Voyager Internet CEO, Seeby Woodhouse, is reminding Kiwi consumers that there’s a lot more choice available than what’s represented in the Consumer survey.
Seeby said: “New Zealanders are fortunate that they aren’t forced to just choose between two or three big providers. There are smaller providers in the market, like us, who offer a more personalised, boutique customer service experience.”
With 15,000 residential and business broadband customers, Voyager Internet is one of the more ‘boutique’ internet providers who isn’t included in Consumer’s survey, and according to Seeby, not been grouped with the bigger players is a positive rather than a negative.
Seeby said, “We see the larger telco’s get pulled up for long wait times, slow speeds, and poor customer service, despite them spending millions of dollars telling people they are the fastest, the cheapest, and the best at customer service. If that’s what it means to be a big telco, we’d rather stay as we are! We don’t spend millions on advertising; we choose to put our profits back into the company in terms of staff training and investing in new and innovative technologies, and our personalised and technical customer service, we believe, is what sets us apart.”

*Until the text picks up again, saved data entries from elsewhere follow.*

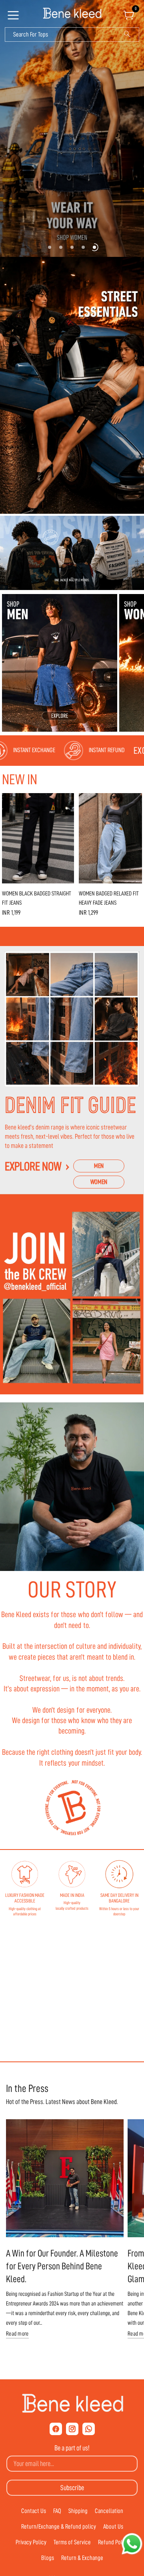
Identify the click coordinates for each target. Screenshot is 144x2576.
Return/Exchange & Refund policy (58, 2526)
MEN (99, 1166)
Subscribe (72, 2487)
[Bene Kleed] (72, 2403)
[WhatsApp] (88, 2429)
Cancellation (109, 2511)
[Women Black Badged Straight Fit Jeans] (38, 838)
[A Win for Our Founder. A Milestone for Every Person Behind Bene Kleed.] (65, 2178)
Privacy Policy (31, 2542)
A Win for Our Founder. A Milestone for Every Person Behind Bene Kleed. (62, 2266)
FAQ (57, 2511)
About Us (113, 2526)
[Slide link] (72, 128)
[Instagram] (72, 2429)
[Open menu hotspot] (14, 17)
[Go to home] (72, 13)
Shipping (78, 2511)
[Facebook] (56, 2429)
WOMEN (98, 1182)
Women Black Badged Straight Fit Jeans (36, 898)
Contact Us (33, 2511)
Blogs (47, 2558)
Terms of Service (72, 2542)
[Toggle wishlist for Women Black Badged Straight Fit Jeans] (66, 800)
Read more (17, 2334)
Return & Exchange (82, 2558)
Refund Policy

“In terms of measuring customer service, we hold ourselves accountable with open reviews on our social media and Google pages and more recently with an NPS survey as part of our onboarding process for new customers.”
NPS stands for Net Promoter Score, it’s a globally used method of measuring how likely a customer is to recommend an organisation, based on a scale of -100 to +100. According to research agency Perceptive, the average NPS score for an Internet Service Provider in New Zealand is -1. Voyager is currently recording a score of +58.
Seeby said, “We implemented NPS scoring to benchmark ourselves and identify areas for improvement, and although we already had confidence in our product and customer service, even we were a little surprised at such a high score. We’re viewed as a small provider in New Zealand, yet our NPS score puts us in the same league as some of the world’s leading companies.”
According to QuestionPro, an NPS score over 50 is considered ‘excellent’, a rare descriptor for telecom companies. Other organisations who share Voyager’s 50 – 80 space include Amazon, BMW, and Apple, as reported by Index NPS.